I have felt all of these things & more from the readings that I have been welcomed into. I create space & use my body for connection. I feel things that bring me to tears & remind me of how beautiful our lives are. I find the words when you can’t. I have learned so much from the vulnerability of others. I am incredibly grateful for everyone who shares with me.
It brings me happiness & fulfillment in a way that has brought me back to life.
Not only am I embracing who I am naturally ~ I am creating deep connections to people. I am trusting in my intuition & discovering the magnificent possibility that our futures hold if we just let go.

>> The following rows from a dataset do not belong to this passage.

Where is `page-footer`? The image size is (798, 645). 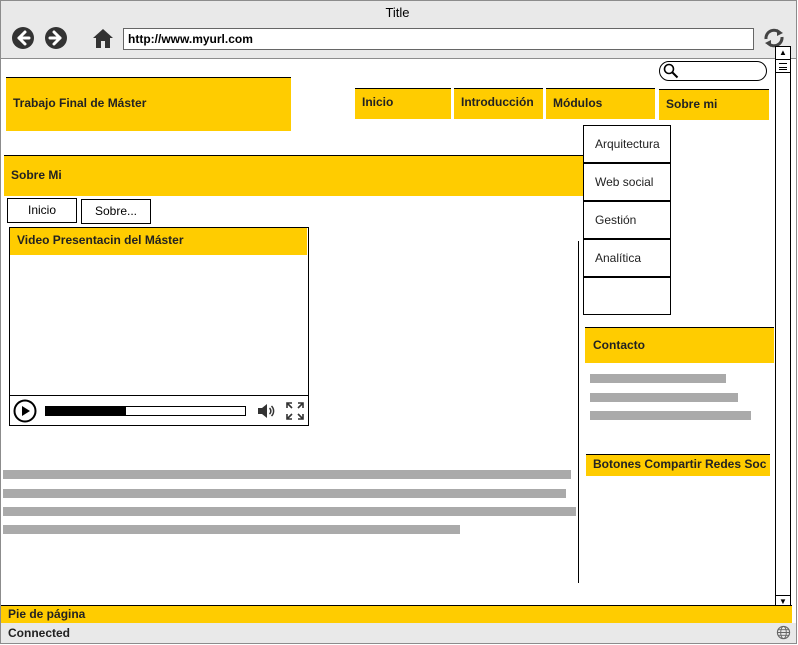 page-footer is located at coordinates (396, 614).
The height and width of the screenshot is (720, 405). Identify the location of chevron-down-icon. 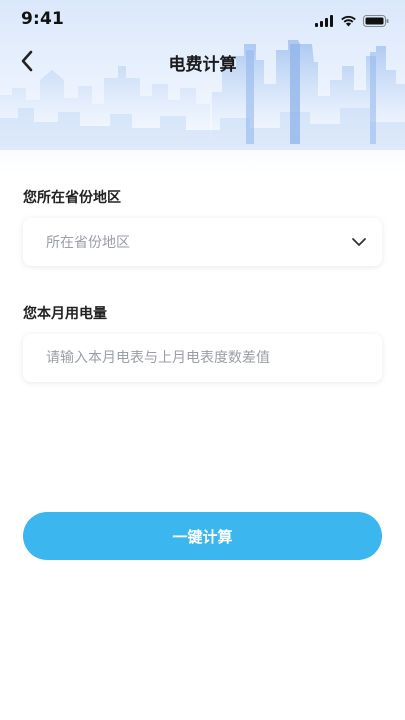
(359, 242).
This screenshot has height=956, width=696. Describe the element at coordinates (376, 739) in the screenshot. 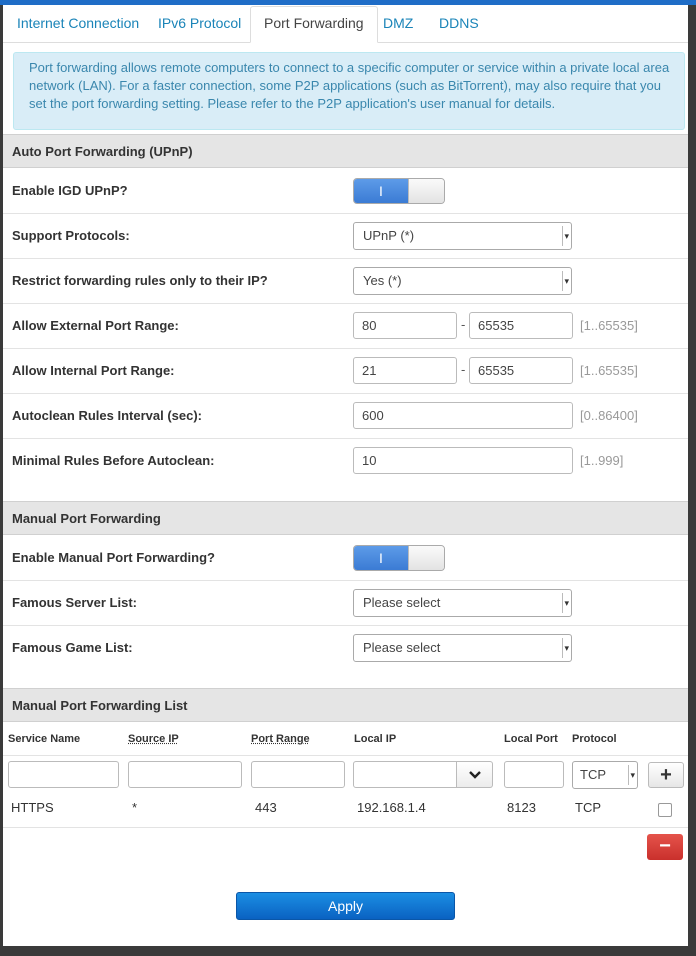

I see `header-local-ip: Local IP` at that location.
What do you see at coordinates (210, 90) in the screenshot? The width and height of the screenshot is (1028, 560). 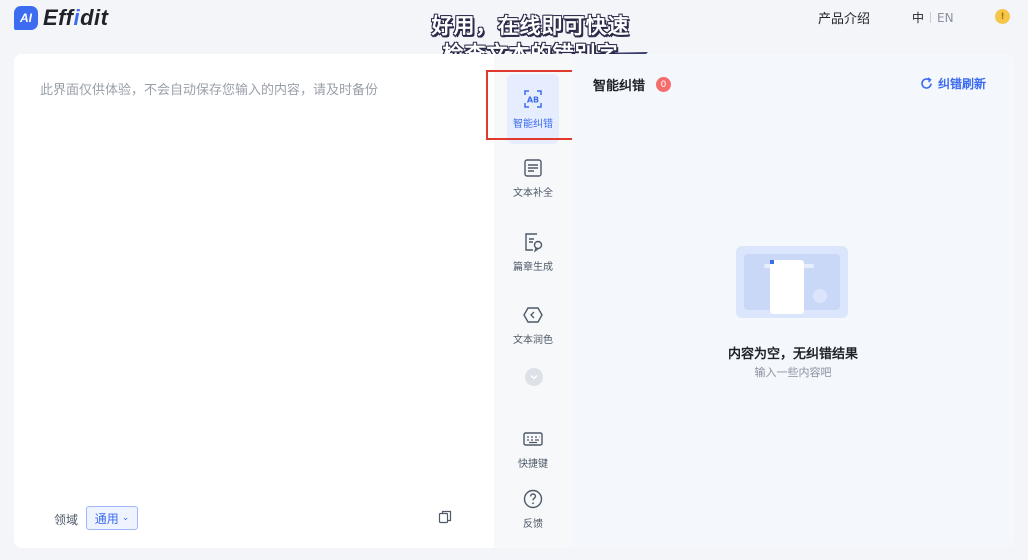 I see `editor-placeholder: 此界面仅供体验，不会自动保存您输入的内容，请及时备份` at bounding box center [210, 90].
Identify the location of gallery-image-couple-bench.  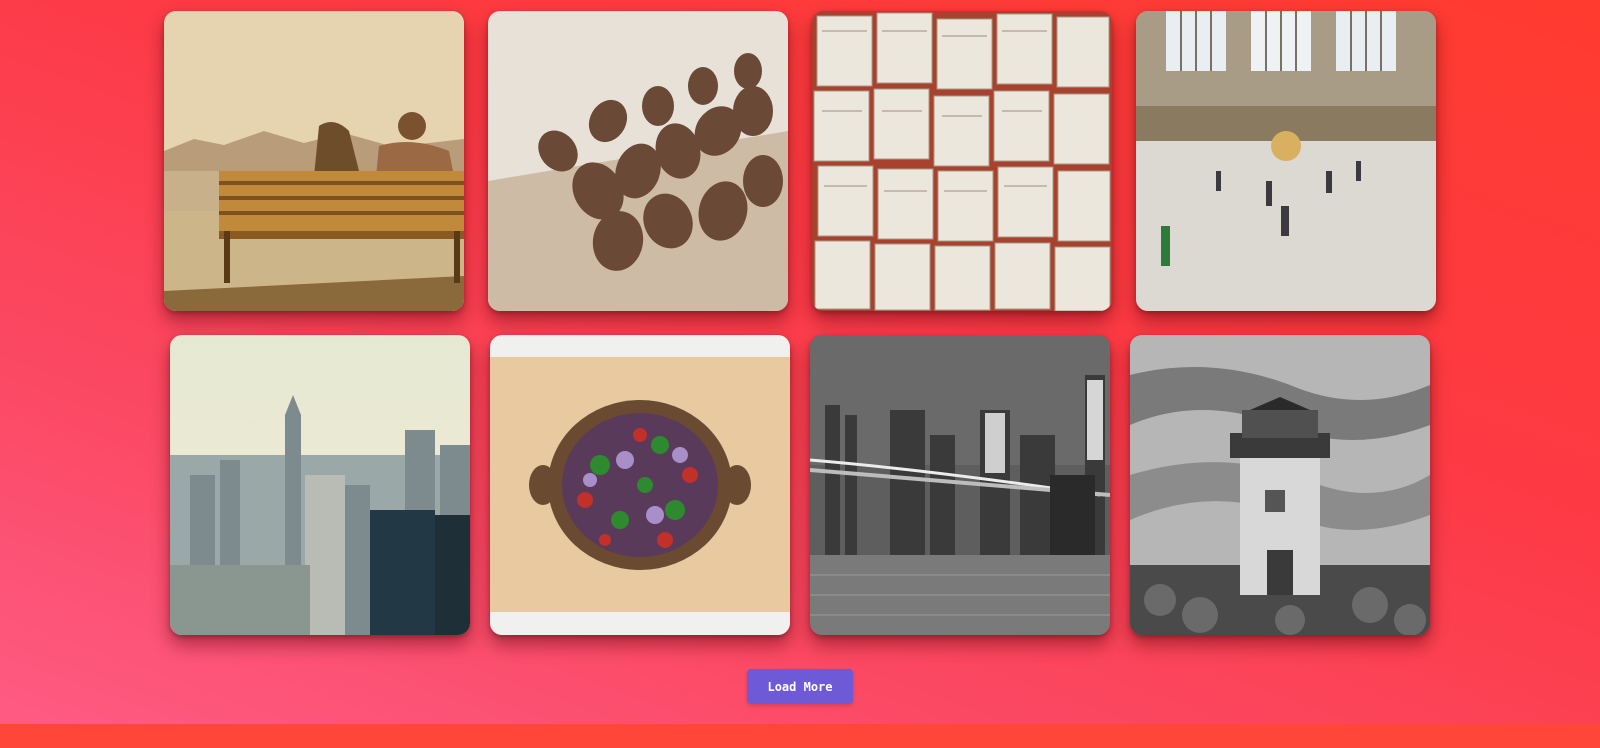
(314, 161).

Divination is all around us. I think that is the part that most people forget. Every interaction we have with one another is not a coincidence. We are the creators of our own reality and anything is possible. Once we start to realize that & figure out how we want to feel that is when the miracles happen. That is when change happens.
Treat your heart, your mind and your body with respect.
Live in harmony with nature.
Share, connect and be vulnerable.
Trust yourself. Stay Curious.
Choose joy. Choose love. Choose your heart.
Amber is a practicing medium & tarot reader. She is an ongoing student of the Arthur Findlay College & participates in development circles & seminars with the Lily Dale Assembly. She has trained under Sharon McGregor – Oakville’s Readers Choice 2020 Diamond Winner for #1 Psychic Medium & has completed The Intuitives Path to Greatness L1 with Rev. Barbara Kawa Metaphysical Minister, Spiritual Advisor, Teacher, NLP Practitioner and so much more. She is currently studying astrology & numerology to add to her practice.
Amber is a founder of The Mulberry Centre for Discovery. A growing community of holistic & alternative healers, seekers and creatives who are helping to bring awareness & acceptance to the metaphysical side of healing & personal discovery.
Day to day she enjoys a successful career as a retail analyst. She has an endless love of travel, adventure & connection. She is an avid hiker, yogi & loves to cook. She spends her time connecting with her friends & family, reading, playing board games & listening to really loud music.